» Instructions for the task: What is wanted is every line below from the one with "Instruction: Click the" up to and including the one with "Task: Open 计算机信息 monitor icon", retyped exactly, pictures excluded, nothing else.

□ □ □

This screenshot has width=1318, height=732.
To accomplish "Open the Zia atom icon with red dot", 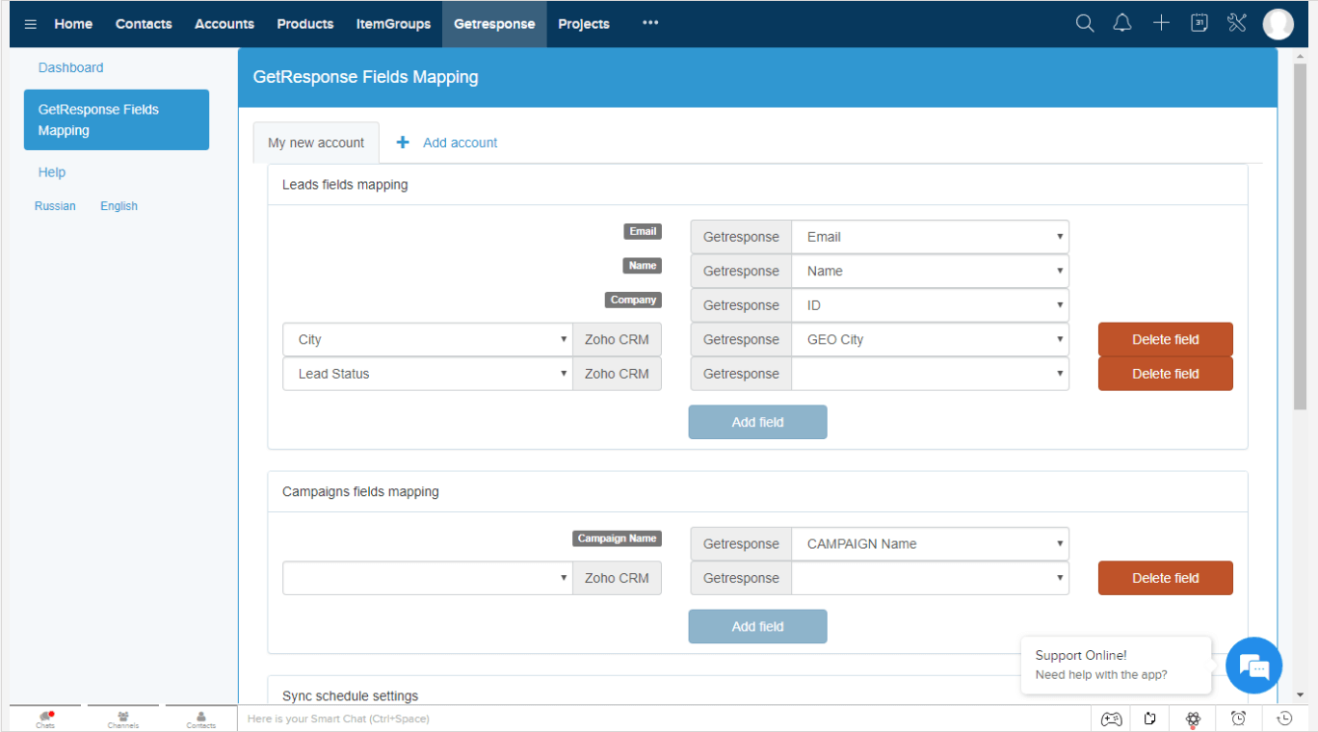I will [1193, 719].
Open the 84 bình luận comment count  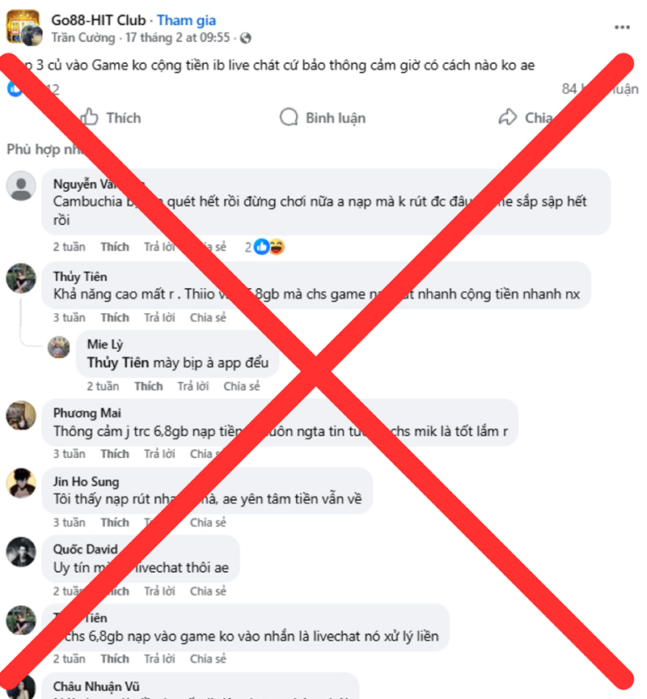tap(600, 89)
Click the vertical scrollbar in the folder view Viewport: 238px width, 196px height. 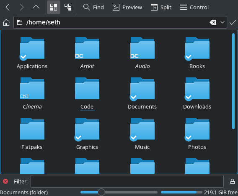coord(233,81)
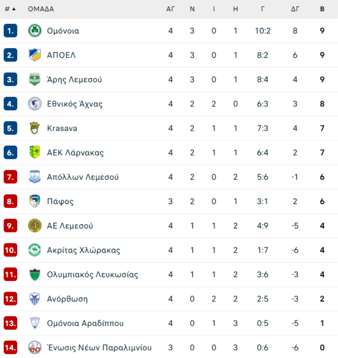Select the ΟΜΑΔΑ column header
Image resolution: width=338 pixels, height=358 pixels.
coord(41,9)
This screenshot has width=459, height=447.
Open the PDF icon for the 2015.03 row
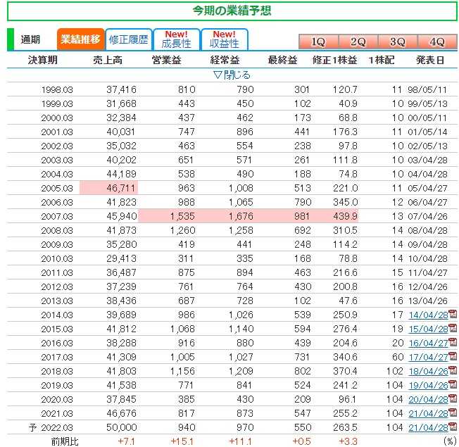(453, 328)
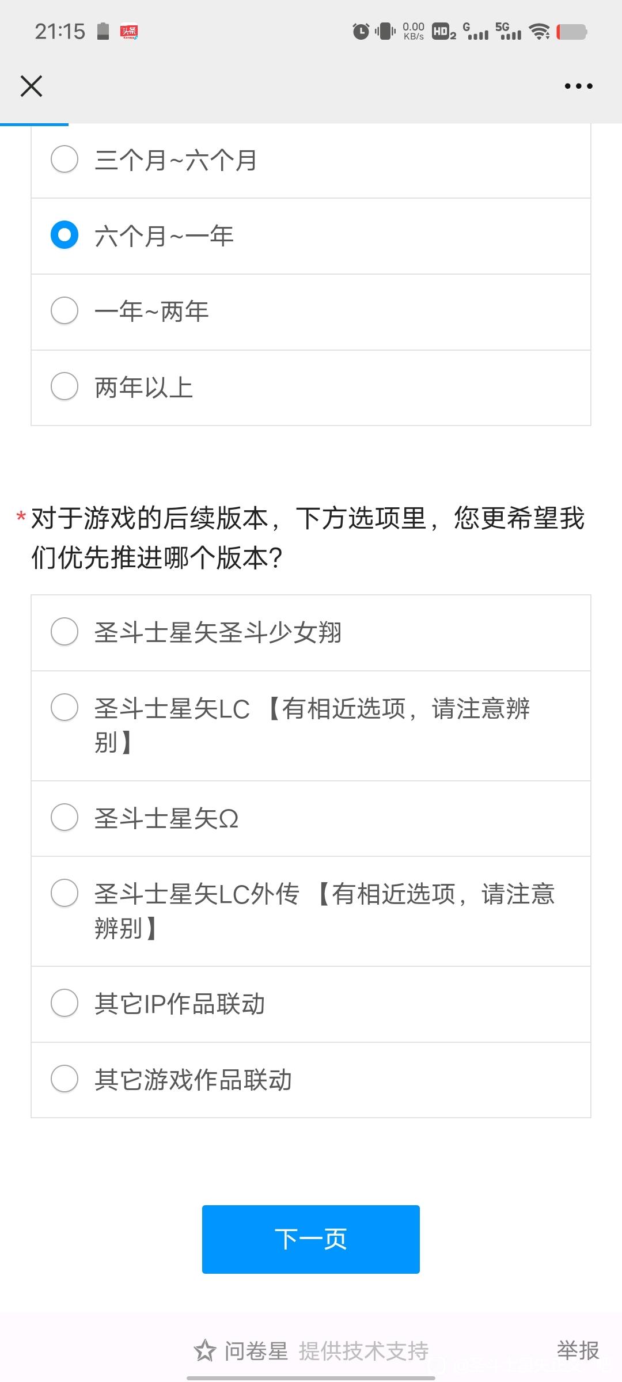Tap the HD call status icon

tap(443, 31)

□ □ □

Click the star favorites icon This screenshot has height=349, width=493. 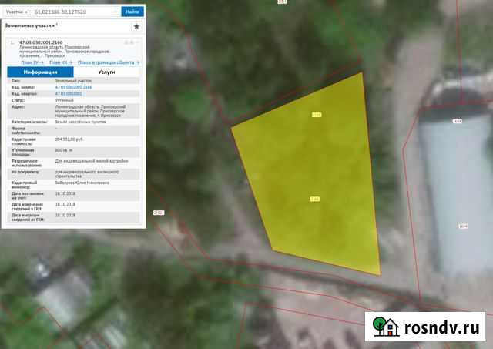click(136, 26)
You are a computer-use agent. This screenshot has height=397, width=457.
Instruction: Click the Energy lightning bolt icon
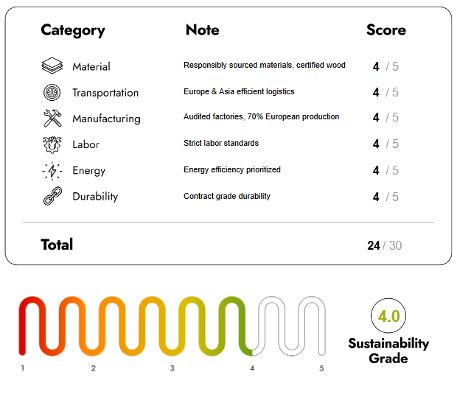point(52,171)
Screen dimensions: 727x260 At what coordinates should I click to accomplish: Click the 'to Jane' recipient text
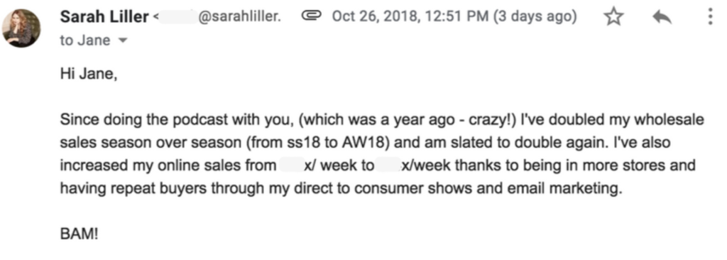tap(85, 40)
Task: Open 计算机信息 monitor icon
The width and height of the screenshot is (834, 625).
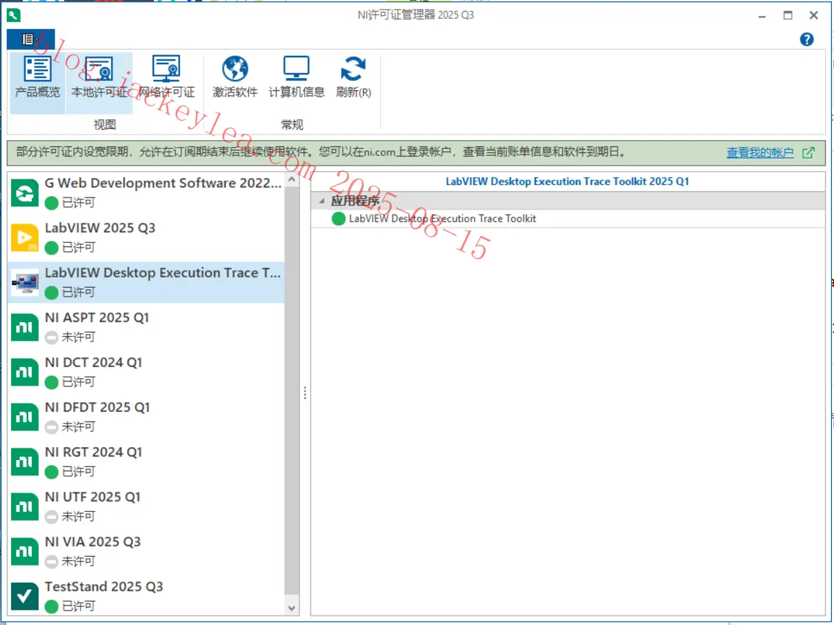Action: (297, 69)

□ □ □

» Exercise output:
Instruction: Click the Energy lightning bolt icon
point(52,171)
Screen dimensions: 727x260 At what coordinates should I click to accomplish: Click the 'to Jane' recipient text
tap(85, 40)
Task: Open 计算机信息 monitor icon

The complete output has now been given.